GIVEN PASSAGE below:

The recent, $6.5 billion acquisition of identity and authentication startup Auth0 by Okta put a spotlight on this increasingly important sector in enterprise software, particularly as more workloads move to the cloud. But we believe user authentication–validating that a user really is who they say they are–is just the starting part of the online-security battle for today’s organizations.
Equally important, but perhaps not as well understood, is the need for high-quality authorization, or ensuring that an authenticated user or service has the right permissions to perform certain actions.
Authorization is present in almost every user or service interaction. For example, in some situations, it may not be enough to know that an employee is a developer; it’s also critical to know that he/she is also a system administrator with elevated rights in the Kubernetes console. At the application level, authorization policies may include determining whether a user has read-only rights to fields within an application, or whether she can perform a certain action inside an application. This could depend on various factors, such as location, privileges or admin rights. Traditionally, this authorizing or permission logic has been hardcoded or embedded within application code.
At Battery, the themes of user and service identity and programmatic permissions and access have bubbled up frequently as we’ve evaluated developer-tools and identity-based, authentication and authorization security companies. This work resulted in our prior investments in JFrog* for binary repository; Cypress* for testing automation; and Bridgecrew* for developer-security automation.

End of GIVEN PASSAGE.

▸ **TASK INSTRUCTIONS**:
A: Please list the companies named in the passage on authorization as Battery's prior investments.
B: Continue the passage on authorization from its last sentence.

MATERIAL SHOWN below:

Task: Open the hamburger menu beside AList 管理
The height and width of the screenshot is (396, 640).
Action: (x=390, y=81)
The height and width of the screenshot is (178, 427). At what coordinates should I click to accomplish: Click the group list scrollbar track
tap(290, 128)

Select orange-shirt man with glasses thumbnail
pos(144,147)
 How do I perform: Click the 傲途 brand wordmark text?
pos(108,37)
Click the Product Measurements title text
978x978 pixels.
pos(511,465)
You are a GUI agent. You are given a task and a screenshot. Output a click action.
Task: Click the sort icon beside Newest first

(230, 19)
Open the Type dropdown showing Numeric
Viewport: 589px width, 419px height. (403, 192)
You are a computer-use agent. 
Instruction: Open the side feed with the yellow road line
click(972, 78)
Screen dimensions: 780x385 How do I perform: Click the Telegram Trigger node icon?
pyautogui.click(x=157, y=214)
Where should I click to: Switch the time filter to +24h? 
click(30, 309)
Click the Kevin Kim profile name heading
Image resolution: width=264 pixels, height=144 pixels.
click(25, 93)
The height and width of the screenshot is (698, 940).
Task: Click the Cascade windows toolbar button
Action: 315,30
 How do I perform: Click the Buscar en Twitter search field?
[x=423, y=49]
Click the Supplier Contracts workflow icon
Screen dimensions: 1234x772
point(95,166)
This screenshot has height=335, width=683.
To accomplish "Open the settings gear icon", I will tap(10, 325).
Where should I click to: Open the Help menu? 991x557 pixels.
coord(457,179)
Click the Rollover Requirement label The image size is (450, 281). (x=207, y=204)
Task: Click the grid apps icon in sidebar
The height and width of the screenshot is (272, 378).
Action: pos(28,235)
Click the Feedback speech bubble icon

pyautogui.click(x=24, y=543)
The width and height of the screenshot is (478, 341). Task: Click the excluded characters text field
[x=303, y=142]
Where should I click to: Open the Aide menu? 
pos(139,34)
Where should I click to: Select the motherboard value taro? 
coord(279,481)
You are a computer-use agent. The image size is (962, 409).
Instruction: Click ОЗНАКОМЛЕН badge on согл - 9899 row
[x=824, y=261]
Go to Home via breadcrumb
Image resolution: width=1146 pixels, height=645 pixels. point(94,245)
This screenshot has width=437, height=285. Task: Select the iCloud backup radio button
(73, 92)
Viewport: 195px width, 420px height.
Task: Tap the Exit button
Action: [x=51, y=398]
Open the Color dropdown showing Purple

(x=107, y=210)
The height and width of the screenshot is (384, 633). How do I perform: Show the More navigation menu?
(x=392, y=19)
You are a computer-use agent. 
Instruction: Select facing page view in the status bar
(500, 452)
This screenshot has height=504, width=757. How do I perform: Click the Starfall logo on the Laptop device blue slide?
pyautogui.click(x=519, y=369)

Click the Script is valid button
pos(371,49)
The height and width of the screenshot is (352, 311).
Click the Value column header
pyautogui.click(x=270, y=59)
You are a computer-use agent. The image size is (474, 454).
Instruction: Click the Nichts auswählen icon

End of MATERIAL SHOWN.

▸ **RESULTS BY TASK**:
A: JFrog, Cypress, Bridgecrew

B:
While authentication is the first step of an application-security program, we’ve found in our work that authorization is a much more complex problem that has implications beyond simply validating identity. As we spent time in the category, we came to admire the popular open-source project Open Policy Agent (OPA), a unified policy-enforcement agent and language for implementing authorization controls and policy-as-code. That also led us to Styra*, the company that commercially maintains OPA and has quickly become the developer standard for application authorization. To that end, we are excited to announce our investment in Styra and thrilled for the opportunity to partner with the company’s leadership team.
How did we get here?
Identity and access management (IAM) gained widespread acceptance due to its strategic significance in an increasingly digital world. Managing a user’s or service’s identity is a critical part of any organization’s security program. This importance was only magnified during the Covid-19 pandemic as every company, from retail to entertainment to travel to commerce, accelerated digital-transformation initiatives to allow for work-from-home, improve online capabilities, and better serve its customers.
While authentication has largely been solved by services like Auth0, it became evident that authorization remained a cumbersome and manual process for enterprises. Traditionally, it has been defined by legacy languages such as XACML or reduced to simple access controls combined with role-based control lists that are manually maintained or hard-coded into the application business logic.
We learned that as more applications were being developed and deployed in the cloud, traditional perimeter security policies did not work with modern cloud-native or hybrid workloads. Authorization decisions needed to be made closer to applications, and organizations like Atlassian, Pinterest, and Goldman Sachs, among others, required standardized policy frameworks to be able to centrally define, monitor, and enforce policies at scale across their exploding number of cloud services and applications. This highlighted to us that authorization policy logic must be separate from application logic, and that OPA was leading the charge behind this movement.
Authorization touches every layer of the application stack.
Part of the complexity surrounding authorization today is the surface area it covers. Authorization is about giving users and services permission to access a specific resource or function at every level of the stack, from the application client to the API, service or database. The different types of applications developed and deployed by organizations, such as native applications, web applications and microservices all have their own identity and access requirements that each require authorization policies. We saw this as an opportunity for a company to define the right level of abstraction to implement policy-as-code and serve as the horizontal layer that unifies authorization controls.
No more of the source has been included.